While all the Palestinians who have given their account of life without Palestine. Maha argued “As a first-generation Palestinian descent, I can vouch that nobody is more tired of this conflict than Palestinians. But many of us don’t have the luxury of flipping the channel or ignoring what is happening to our relatives and friends”


Conversations with Maha Omar’s family prove that the Palestinians are not only suffering in Palestine. But Palestinians are suffering right here in this very country. Suffering internally. “I wish I was still in Palestine” Maha’s younger son, Ahmed told me. He agreed that Palestine was far to fragile to live in but nonetheless to him, just like his mother, home is where the heart is. Ahmed’s grief was indeed, engraved into his face. He was a young man but looked like he was 90. ““Sometimes I’m 15 and sometimes I am 200” Ahmed said sincerely. Perhaps he meant that sometimes he’s just the little boy who happens to be having an identity crisis and sometimes he’s the ‘adult’ who, at the age of 10 endured a wretched childhood and now thinks about things that ordinary teenagers just don’t think about.

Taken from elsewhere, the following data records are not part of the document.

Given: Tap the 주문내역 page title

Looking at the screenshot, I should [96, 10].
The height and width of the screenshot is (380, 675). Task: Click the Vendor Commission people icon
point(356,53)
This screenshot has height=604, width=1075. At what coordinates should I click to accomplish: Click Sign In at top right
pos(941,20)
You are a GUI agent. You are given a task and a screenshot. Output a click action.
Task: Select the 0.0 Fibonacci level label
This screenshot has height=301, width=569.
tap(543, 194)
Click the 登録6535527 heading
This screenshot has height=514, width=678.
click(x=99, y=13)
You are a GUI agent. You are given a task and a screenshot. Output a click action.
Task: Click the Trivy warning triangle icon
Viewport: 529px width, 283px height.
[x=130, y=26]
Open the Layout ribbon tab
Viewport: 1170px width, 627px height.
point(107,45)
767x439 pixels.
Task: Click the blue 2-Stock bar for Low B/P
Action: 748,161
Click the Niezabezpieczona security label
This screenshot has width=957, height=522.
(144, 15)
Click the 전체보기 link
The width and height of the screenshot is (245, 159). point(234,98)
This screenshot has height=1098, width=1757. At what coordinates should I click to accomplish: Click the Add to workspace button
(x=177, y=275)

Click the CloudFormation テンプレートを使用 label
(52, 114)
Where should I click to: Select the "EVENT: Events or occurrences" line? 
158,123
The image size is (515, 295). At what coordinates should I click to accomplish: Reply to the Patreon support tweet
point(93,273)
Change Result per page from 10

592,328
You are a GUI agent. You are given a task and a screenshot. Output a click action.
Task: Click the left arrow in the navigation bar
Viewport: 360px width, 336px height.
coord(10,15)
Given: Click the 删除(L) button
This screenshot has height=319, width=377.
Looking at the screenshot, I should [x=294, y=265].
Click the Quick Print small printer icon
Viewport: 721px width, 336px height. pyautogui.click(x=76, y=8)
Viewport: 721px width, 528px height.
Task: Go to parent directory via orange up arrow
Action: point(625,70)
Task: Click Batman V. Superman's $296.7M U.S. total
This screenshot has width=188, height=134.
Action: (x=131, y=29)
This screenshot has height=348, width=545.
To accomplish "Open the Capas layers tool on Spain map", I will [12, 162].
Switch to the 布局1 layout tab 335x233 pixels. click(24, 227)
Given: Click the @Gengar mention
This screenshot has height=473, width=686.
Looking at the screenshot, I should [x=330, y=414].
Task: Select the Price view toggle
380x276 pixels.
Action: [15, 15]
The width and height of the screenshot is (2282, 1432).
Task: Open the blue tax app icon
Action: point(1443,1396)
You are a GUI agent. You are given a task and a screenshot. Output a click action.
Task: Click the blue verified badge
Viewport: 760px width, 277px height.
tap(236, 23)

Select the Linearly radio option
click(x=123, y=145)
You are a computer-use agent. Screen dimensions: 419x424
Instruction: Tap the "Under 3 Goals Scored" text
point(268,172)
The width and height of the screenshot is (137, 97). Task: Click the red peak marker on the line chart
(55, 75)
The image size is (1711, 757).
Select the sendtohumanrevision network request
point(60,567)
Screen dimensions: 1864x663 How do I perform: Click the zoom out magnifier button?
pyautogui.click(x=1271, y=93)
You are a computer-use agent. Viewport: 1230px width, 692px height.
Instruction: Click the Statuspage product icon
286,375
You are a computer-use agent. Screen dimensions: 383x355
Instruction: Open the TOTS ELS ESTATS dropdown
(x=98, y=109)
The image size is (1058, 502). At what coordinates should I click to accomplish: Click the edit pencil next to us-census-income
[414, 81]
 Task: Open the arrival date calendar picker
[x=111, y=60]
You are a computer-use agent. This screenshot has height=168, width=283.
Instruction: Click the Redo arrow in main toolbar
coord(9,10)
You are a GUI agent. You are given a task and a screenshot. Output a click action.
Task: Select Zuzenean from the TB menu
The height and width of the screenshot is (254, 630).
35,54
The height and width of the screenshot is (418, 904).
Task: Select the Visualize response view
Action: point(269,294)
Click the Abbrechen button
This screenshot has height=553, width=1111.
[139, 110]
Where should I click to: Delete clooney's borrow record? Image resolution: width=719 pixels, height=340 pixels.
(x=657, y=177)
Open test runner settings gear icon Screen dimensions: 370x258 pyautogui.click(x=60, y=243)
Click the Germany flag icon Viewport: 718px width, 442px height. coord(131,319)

Maha’s husband, Ali Hussein, who has the mark of the Muslim prayer stone on his forehead, has been a political and religious influence on the family. “The world of justice and truth will prevail,” he says. “If I could give my life in return for hope for Palestinians and security, I would do so in a flash. But the reality is that too many people are obsessed with giving their life and it’s not doing anything for Palestinians or the country.” He says “What we need is reformation internally and our condition will never change until we change it within ourselves.”


 It remains a mystery to both me – and Maha’s family – and to many others – why a situation as severe, unthinkable, and unfathomable for citizens in other parts of the world is to be endured and accepted for the Palestinian people. As frustrating as the reality is. Maha proves that even if Palestinians are out of Palestine, Palestine is not out of Palestinians.